La première écoute a été la bonne, vite que je l'ai troquée ma collection made in Bilboard pour aller voir ce qu'on faisait vers la fin des seventies. Quand le Punk battait le pavé du rock'n'roll, dégageant sans vergogne les papys embourgeoisés, devenus trop précautionneux pour violenter leurs instruments. Il fallait un bon coup de manche dans la fourmilière, The Clash et ses camarades sont alors arrivés. Voici mon humble retranscription de leur plus fameuse gueulante dans le mégaphone.

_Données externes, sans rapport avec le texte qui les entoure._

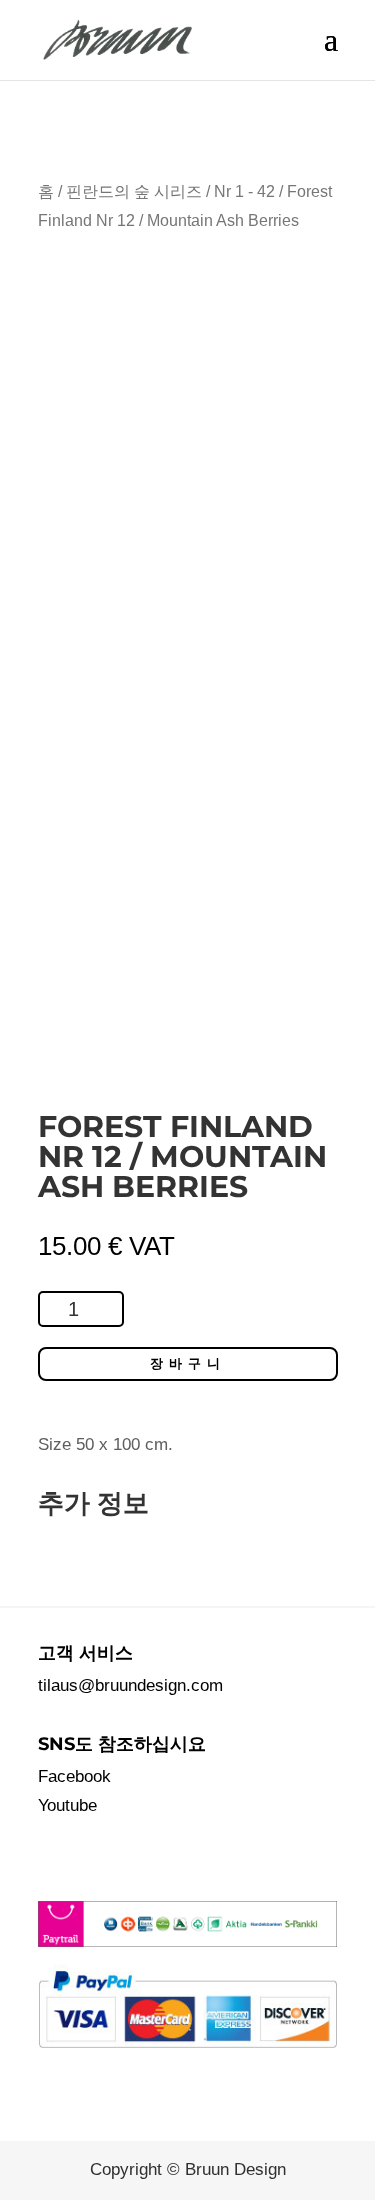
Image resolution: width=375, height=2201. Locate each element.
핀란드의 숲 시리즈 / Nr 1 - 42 (170, 191)
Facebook (74, 1776)
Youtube (67, 1805)
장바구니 (188, 1363)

La guitare ouvre le bal, seule sur scène, mais pas pour longtemps, le beat de grosse caisse déboule et libère le riff sacré, le temps de quelques secondes pour bien se chauffer et c'est Joe Strummer qui apparaît, le micro haut, bien haut pour survoler la masse de bruit. Complete Control. La semonce est franche et donne le tempo de la pièce, on va faire dans le décibel et dans la précipitation. Londres brûle déjà, l'appel d'air s'est engouffré sur scène, embrasant de milles feux les amplis surchauffés. Et La tension ne baissera pas pour cette première partie, car The Clash alimente le show via leur premier brûlot, l'album éponyme sorti en 1977. What's my Name, Clash City Rockers et Career Opportunities s'enchaînent ainsi, fluidité chaotique qui laisse à peine le spectateur reprendre son souffle, tout étourdi de vapeur punk électrique. Histoire de s'amuser avec lui, The Clash baisse volontairement le tempo de quelques pulsations. (White Man) in Hammersmith Palais à l'humeur reggae, tempère les ardeurs et invite au déhanchement chaloupé. Tu te dis alors que tu es sur une piste plus dansante, que tu va pouvoir profiter sans jouer des coudes ... Pauvre naïf, Capital Radio se moque de ton avis et reprend la course effrénée. Ici, les radios établies en prennent pour leurs grades, elles qui ne diffusent que de la merde mainstream. Tu n'as pas le choix, le pogo ou la fuite. Mais avant même d'avoir pu tergiverser, The City of the Dead dresse ses remparts et clôt ce set lorgnant vers les débuts du groupe dans un petit solo déstructuré tellement brut, tellement Clash.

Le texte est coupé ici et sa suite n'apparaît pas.